Required work: Transcribe every record exactly.

Exercise data START

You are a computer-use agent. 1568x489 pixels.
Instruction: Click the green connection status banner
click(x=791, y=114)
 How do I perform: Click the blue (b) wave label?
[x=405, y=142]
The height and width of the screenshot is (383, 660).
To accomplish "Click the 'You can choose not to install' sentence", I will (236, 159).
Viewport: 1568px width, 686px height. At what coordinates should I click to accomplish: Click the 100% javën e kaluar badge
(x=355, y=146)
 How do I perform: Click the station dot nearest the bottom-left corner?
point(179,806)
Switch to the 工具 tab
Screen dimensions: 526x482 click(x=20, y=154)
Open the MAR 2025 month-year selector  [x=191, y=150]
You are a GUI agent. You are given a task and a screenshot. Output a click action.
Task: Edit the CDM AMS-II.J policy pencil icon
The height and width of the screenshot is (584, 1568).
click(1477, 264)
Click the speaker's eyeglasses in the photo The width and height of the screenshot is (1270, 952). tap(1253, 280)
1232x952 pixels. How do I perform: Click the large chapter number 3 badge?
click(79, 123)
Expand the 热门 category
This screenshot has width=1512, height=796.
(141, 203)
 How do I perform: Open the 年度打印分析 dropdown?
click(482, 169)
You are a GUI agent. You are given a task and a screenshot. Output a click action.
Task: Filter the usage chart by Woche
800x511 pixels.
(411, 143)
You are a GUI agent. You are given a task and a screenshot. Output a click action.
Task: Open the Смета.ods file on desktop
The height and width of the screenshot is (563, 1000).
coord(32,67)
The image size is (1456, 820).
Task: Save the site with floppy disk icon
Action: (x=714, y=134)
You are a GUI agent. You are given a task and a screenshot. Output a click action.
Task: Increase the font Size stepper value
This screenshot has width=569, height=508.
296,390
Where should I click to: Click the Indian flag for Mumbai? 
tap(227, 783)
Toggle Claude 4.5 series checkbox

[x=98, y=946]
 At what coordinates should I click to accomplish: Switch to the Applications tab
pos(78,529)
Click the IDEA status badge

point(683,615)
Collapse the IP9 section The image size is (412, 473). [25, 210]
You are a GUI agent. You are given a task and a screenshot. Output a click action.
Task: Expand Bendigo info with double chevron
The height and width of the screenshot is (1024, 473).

Exercise data END

Task solution:
You are a computer-use agent. 1568x489 pixels.
Instruction: Click the green connection status banner
click(x=791, y=114)
 How do I perform: Click the blue (b) wave label?
[x=405, y=142]
The height and width of the screenshot is (383, 660).
To accomplish "Click the 'You can choose not to install' sentence", I will (236, 159).
Viewport: 1568px width, 686px height. At what coordinates should I click to accomplish: Click the 100% javën e kaluar badge
(x=355, y=146)
 How do I perform: Click the station dot nearest the bottom-left corner?
point(179,806)
Switch to the 工具 tab
Screen dimensions: 526x482 click(x=20, y=154)
Open the MAR 2025 month-year selector  [x=191, y=150]
You are a GUI agent. You are given a task and a screenshot. Output a click action.
Task: Edit the CDM AMS-II.J policy pencil icon
The height and width of the screenshot is (584, 1568).
click(1477, 264)
Click the speaker's eyeglasses in the photo The width and height of the screenshot is (1270, 952). tap(1253, 280)
1232x952 pixels. How do I perform: Click the large chapter number 3 badge?
click(79, 123)
Expand the 热门 category
This screenshot has width=1512, height=796.
(141, 203)
 How do I perform: Open the 年度打印分析 dropdown?
click(482, 169)
You are a GUI agent. You are given a task and a screenshot. Output a click action.
Task: Filter the usage chart by Woche
800x511 pixels.
(411, 143)
You are a GUI agent. You are given a task and a screenshot. Output a click action.
Task: Open the Смета.ods file on desktop
The height and width of the screenshot is (563, 1000).
coord(32,67)
The image size is (1456, 820).
Task: Save the site with floppy disk icon
Action: (x=714, y=134)
You are a GUI agent. You are given a task and a screenshot. Output a click action.
Task: Increase the font Size stepper value
This screenshot has width=569, height=508.
296,390
Where should I click to: Click the Indian flag for Mumbai? 
tap(227, 783)
Toggle Claude 4.5 series checkbox

[x=98, y=946]
 At what coordinates should I click to accomplish: Switch to the Applications tab
pos(78,529)
Click the IDEA status badge

point(683,615)
Collapse the IP9 section The image size is (412, 473). [25, 210]
You are a GUI agent. You are given a task and a screenshot. Output a click action.
Task: Expand Bendigo info with double chevron
The height and width of the screenshot is (1024, 473).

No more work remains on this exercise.